Red Flag Rules And The Dealership 

While dealerships have been given a small delay in the deadline for compliance, the lenders have not. In order for lenders to be compliant with the “Address Discrepancy Rule” part of the Fair and Accurate Credit Transaction Act (FACTA) of 2003 regulators may start to ask dealerships to supply a copy of their written policies and procedures. This situation creates many questions for dealers. How do you respond to the notices on the credit bureau about the consumer’s address being different from what is on the bureau? How do you verify that customers are who they claim to be? Do you report your actions and findings to the credit bureaus? Do you keep a written record of the action taken?

This part of the Red Flag Rule needs to be addressed and action implemented within the dealership. If senior management decides to wait until April or May 1st, 2009 to implement policies and procedures, you may very well experience funding delays and perhaps even lose lending resources due to non-compliance.

As with all policy and procedures, the dealership should conduct a risk assessment that addresses the 26 items the Red Flag Rules outline. After you review them, I am sure you will determine some of them do not apply to your dealership, while others will certainly fall into your purview. Keep in mind that the purpose is to detect and prevent the possibility of identity theft activity and to mitigate any losses incurred by the customer if identity theft does occur.

Your policies and procedures should include education plans for your employees who work with the credit bureaus, credit applications, and new accounts. For most dealerships, this will be a narrow field restricted to the sales and F&I managers. For those who have a buy here pay here operation, the policies and procedures have to be expanded.

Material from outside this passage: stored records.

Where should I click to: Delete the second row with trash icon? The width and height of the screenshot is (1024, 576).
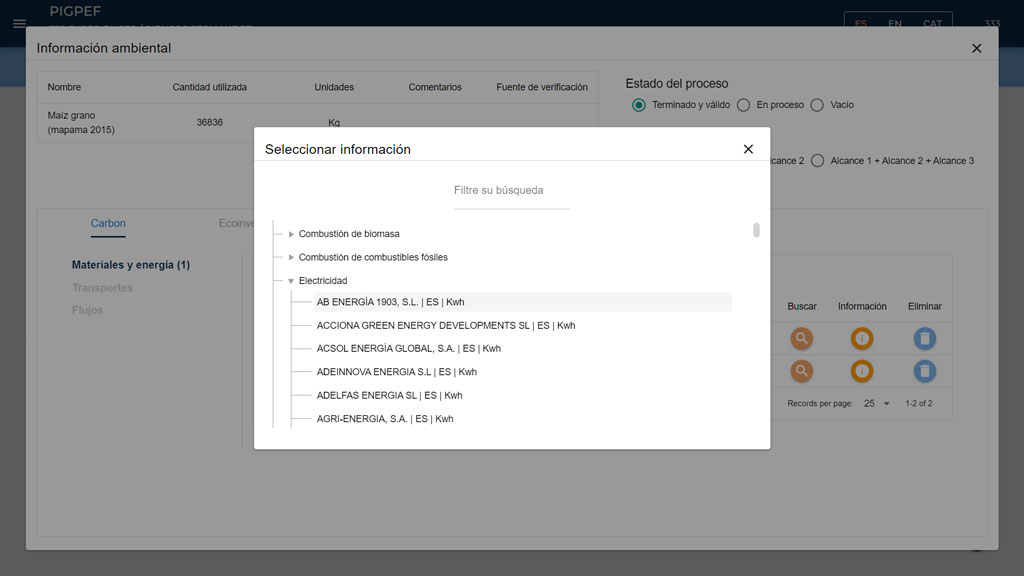click(x=925, y=371)
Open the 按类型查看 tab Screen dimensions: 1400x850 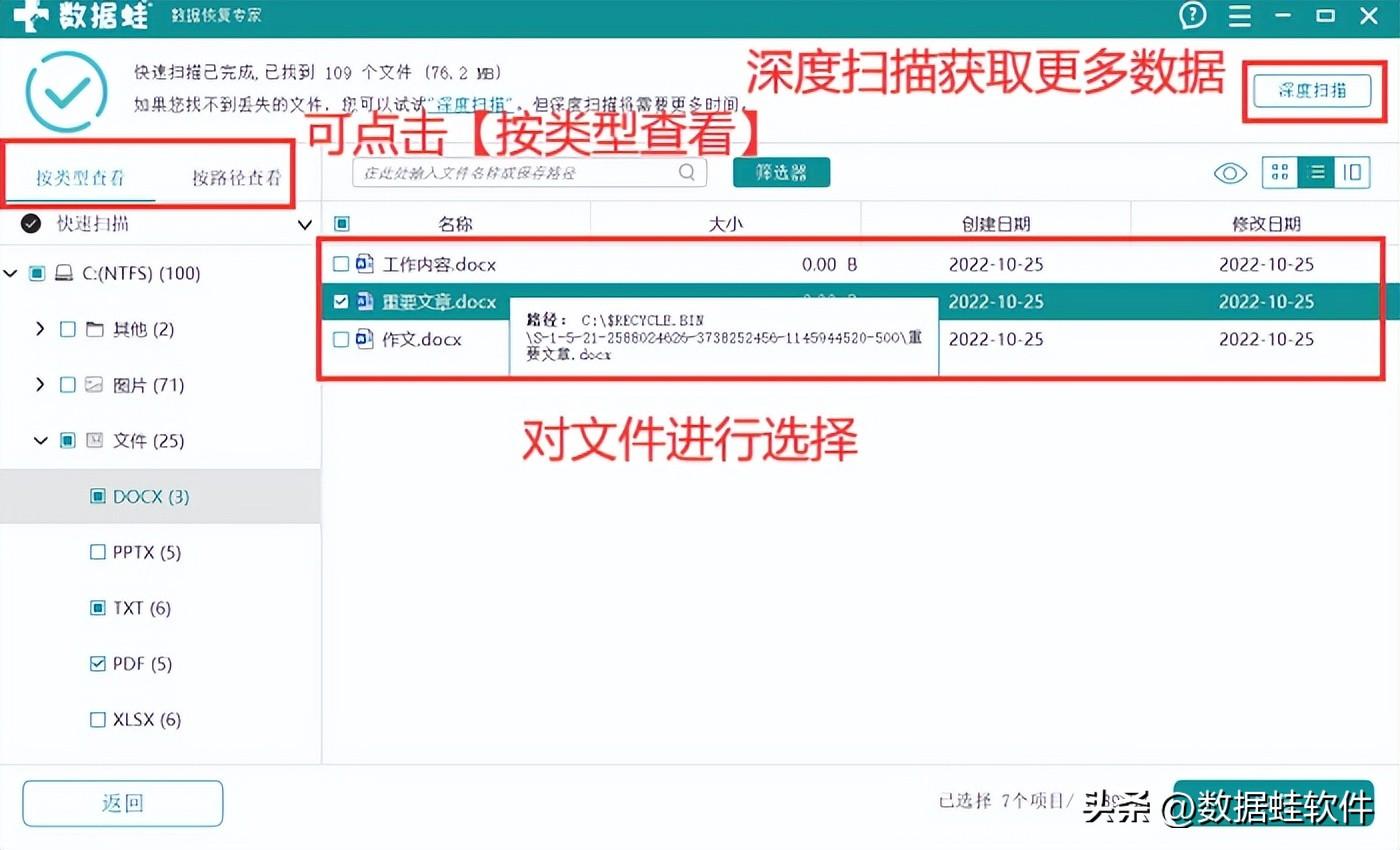(x=80, y=178)
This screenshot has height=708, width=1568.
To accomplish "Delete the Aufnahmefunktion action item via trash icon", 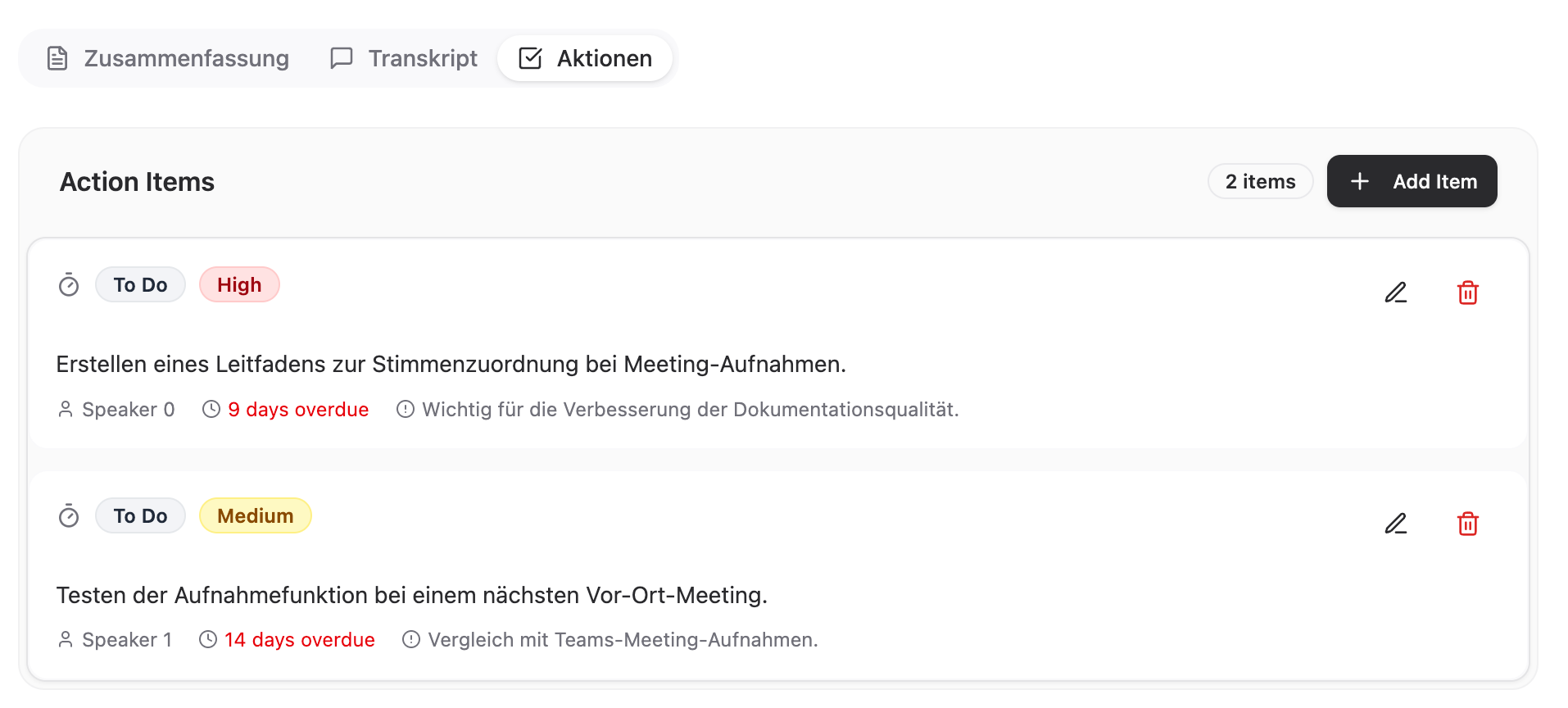I will click(x=1468, y=524).
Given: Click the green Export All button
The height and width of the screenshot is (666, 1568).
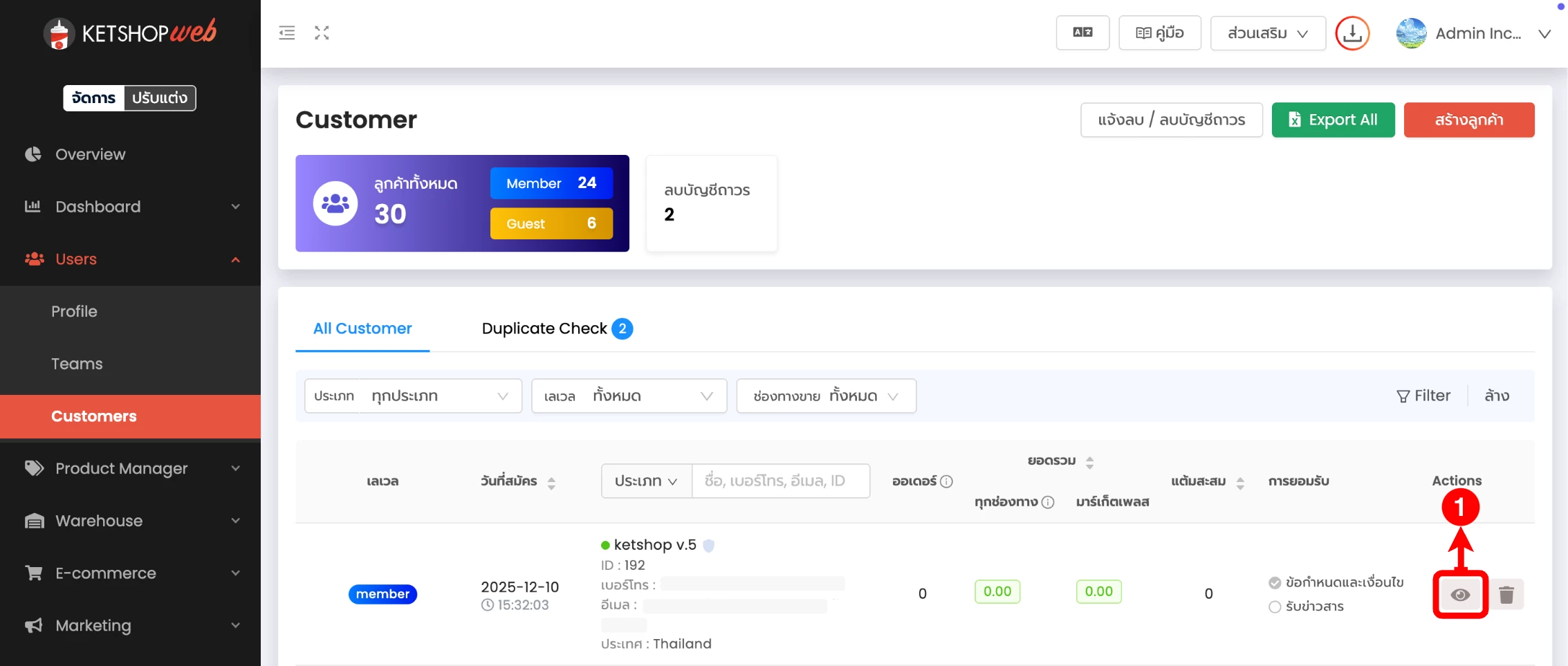Looking at the screenshot, I should tap(1332, 120).
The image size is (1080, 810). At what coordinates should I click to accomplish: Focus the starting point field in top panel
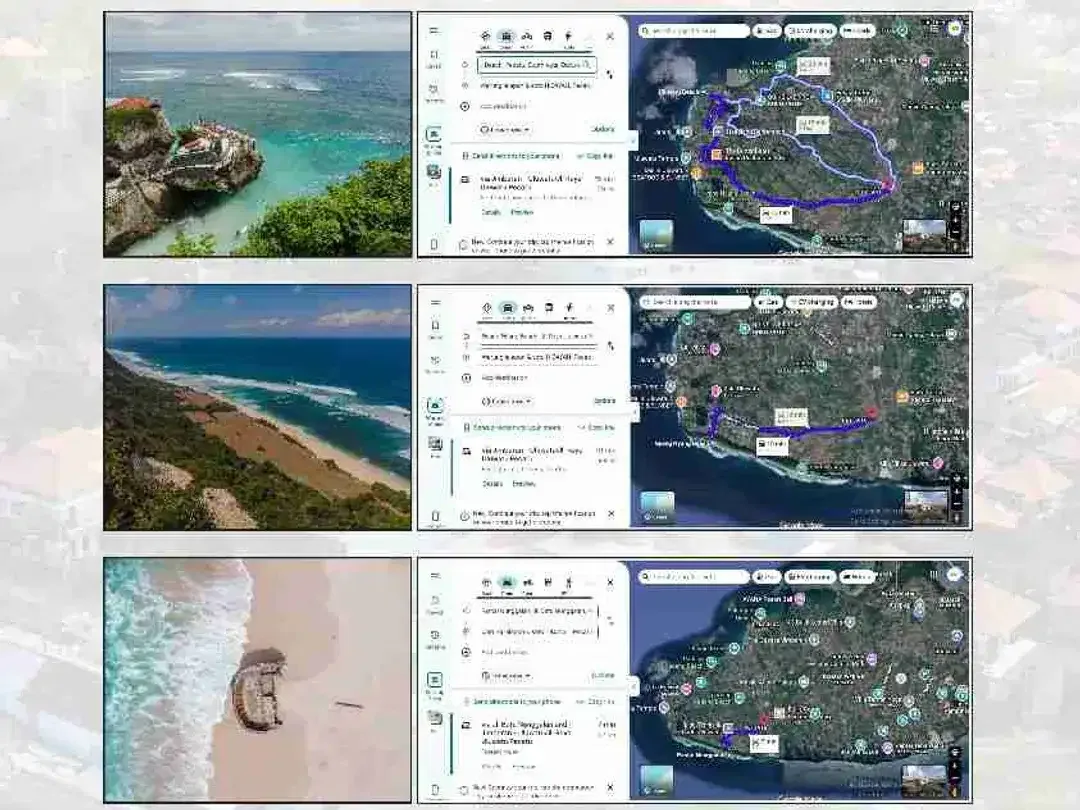pyautogui.click(x=537, y=65)
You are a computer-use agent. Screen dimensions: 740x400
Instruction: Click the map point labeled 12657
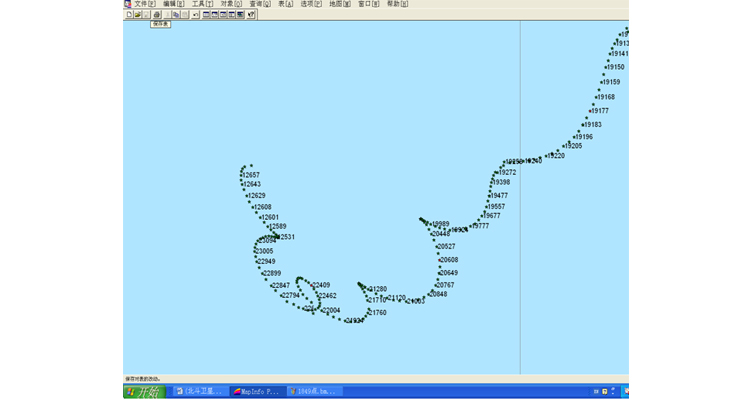[242, 175]
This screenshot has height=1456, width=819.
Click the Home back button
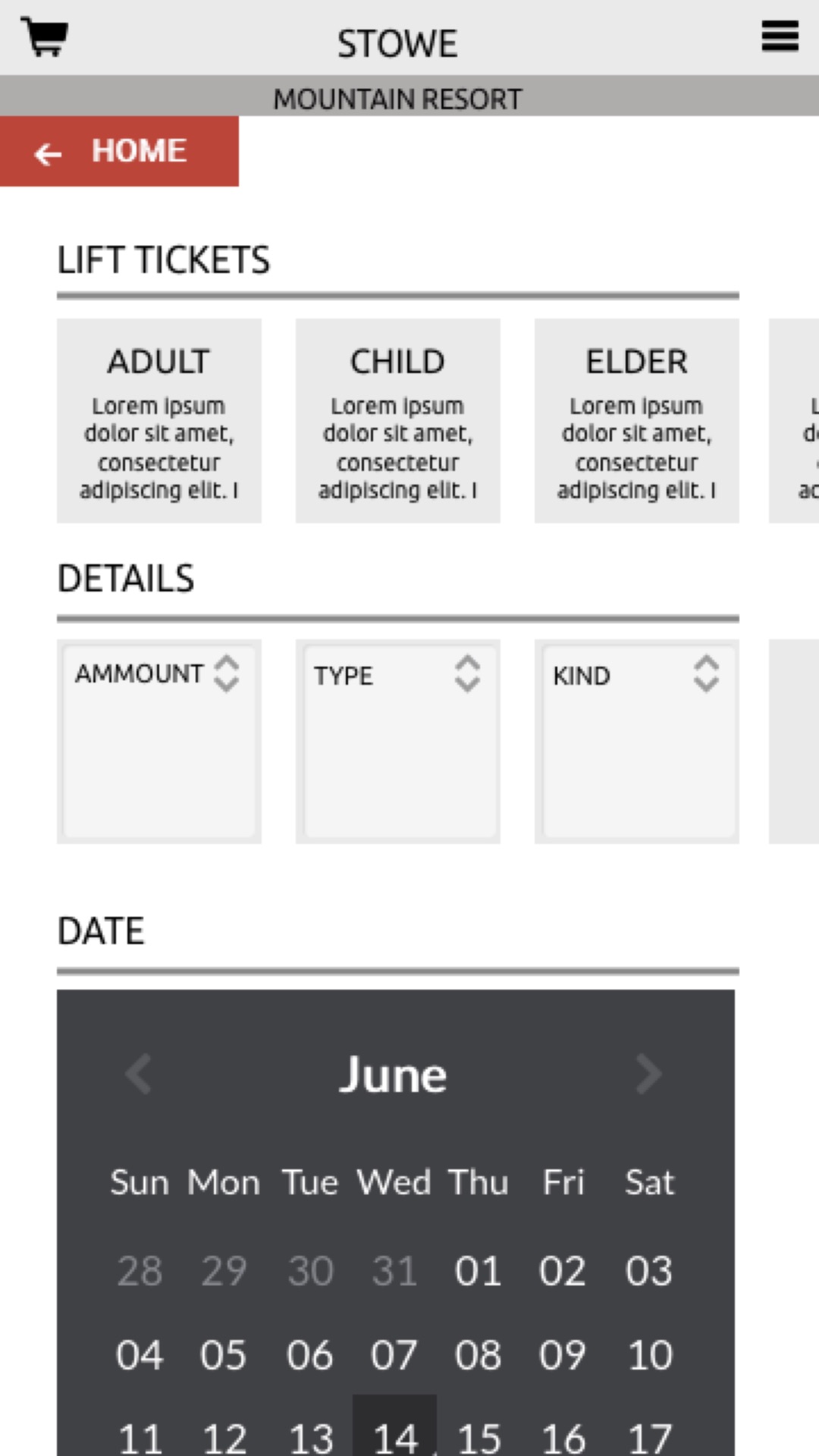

The penalties for non-compliance are a $2500 administrative fine per incident, a fine of as much as $11,000 per violation by the FTC, and you could even end up in court defending yourself from lawsuits regarding ‘Unfair and Deceptive Practices.’ Being compliant with the federal regulations takes time and is it an ongoing effort. The longer you put off the task the more difficult it is to begin. This is not something you have to do alone, however, there is lots of assistance at hand. If you need assistance ask for it and yes you will need to pay for it; information is not free. As I have said many times before, education is expensive no matter how you get it.

For those of you who think you should wait to see if you make it through the winter, my words of counsel are this: Please make a decision to remain in the game and move forward. This industry requires 100 percent commitment, no half measures. Compliance is simply another element of remaining in business.

Please consult your own legal counsel regarding all legal matters.